Re: Kernel 5.3.x, 5.2.2+: VMware player suspend on 64/32 bit guests

From: Woody Suwalski
Date: Wed Aug 28 2019 - 11:18:13 EST


I have tried to "bisect" the config changes, and builds working/not
working between
rc3-rc4-rc5, and come out with the same frustrating result, that
building a "clean" kernel is not producing the same behavoir as
incremental building while bisecting. For some reason even after
getting to the same config step-by-step is not making the kernel work,
similar with actual bisecting.
So for now I simply use my patch to do the timeout.
Thinking of it - should I submit a patch like that to you for
consideration? It may be usefull for other users with the suspend
problems...

Thanks, Woody

On Wed, Aug 21, 2019 at 4:15 PM Thomas Gleixner <tglx@xxxxxxxxxxxxx> wrote:
>
> On Tue, 20 Aug 2019, Woody Suwalski wrote:
> > On Thu, Aug 15, 2019 at 2:37 AM Thomas Gleixner <tglx@xxxxxxxxxxxxx> wrote:
> > > On Tue, 13 Aug 2019, Woody Suwalski wrote:
> > > > On Mon, Aug 12, 2019 at 1:24 PM Thomas Gleixner <tglx@xxxxxxxxxxxxx> wrote:
> > > > > The ACPI handler is not the culprit. This is either an emulation bug or
> > > > > something really strange. Can you please use a WARN_ON() if the loop is
> > > > > exited via the timeout so we can see in which context this happens?
> > > > >
> > > >
> > > > B. On 5.3-rc4 problem is gone. I guess it is overall good sign.
> > >
> > > Now the interesting question is what changed between 5.3-rc3 and
> > > 5.3-rc4. Could you please try to bisect that?

• Stated task 1:
In the kernel suspend thread, on which release candidate does Woody Suwalski report that the problem is gone?
• Stated task 2:
Extend the kernel suspend thread, picking up right after its final sentence.
The lines that come next have no connection to the kernel mailing list thread.

• Source material:
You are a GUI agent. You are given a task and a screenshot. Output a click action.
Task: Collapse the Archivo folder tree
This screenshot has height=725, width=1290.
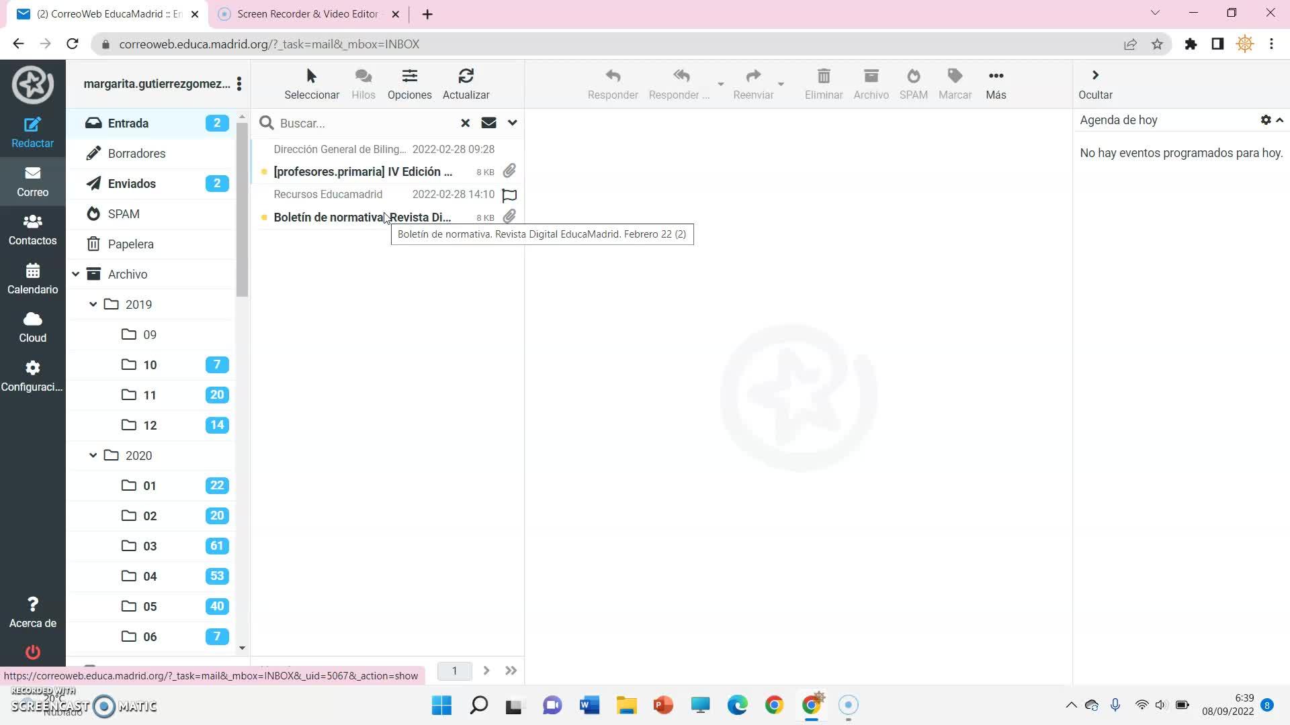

• Written reply 1:
5.3-rc4

• Written reply 2:
> > >
> >
> > Apparently I can not, and frustrated'ingly do not understand it.
> > Tried twice, and every time I get it broken to the end of bisection -
> > so the fixed-in-5.3-rc4 theory falls apart. Yet if I build cleanly
> > 5.3-rc4 or -rc5, it works OK.
> > Then on a 32 bit system - I first tried with a scaled-down kernel
> > (just with the drivers needed in the VM). That one is never working,
> > even in rc5. Yet the "full" kernel works OK. So now there is a config
> > issue variation on top of other problem?
>
> Looks like and it would be good to know which knob it is.
>
> Can you send me the two configs please?
>
> > > dpm_suspend_noirq() is called with all CPUs online and interrupts
> > > enabled. In that case an interrupt pending in IRR does not make any sense
> > > at all. Confused.
> > >
> > For now I use a timeout counter patch - and it is showing 100% irq9
> > jammed and needing rescue. And I am even more confused...
>
> You're not alone, if that gives you a bit of comfort :)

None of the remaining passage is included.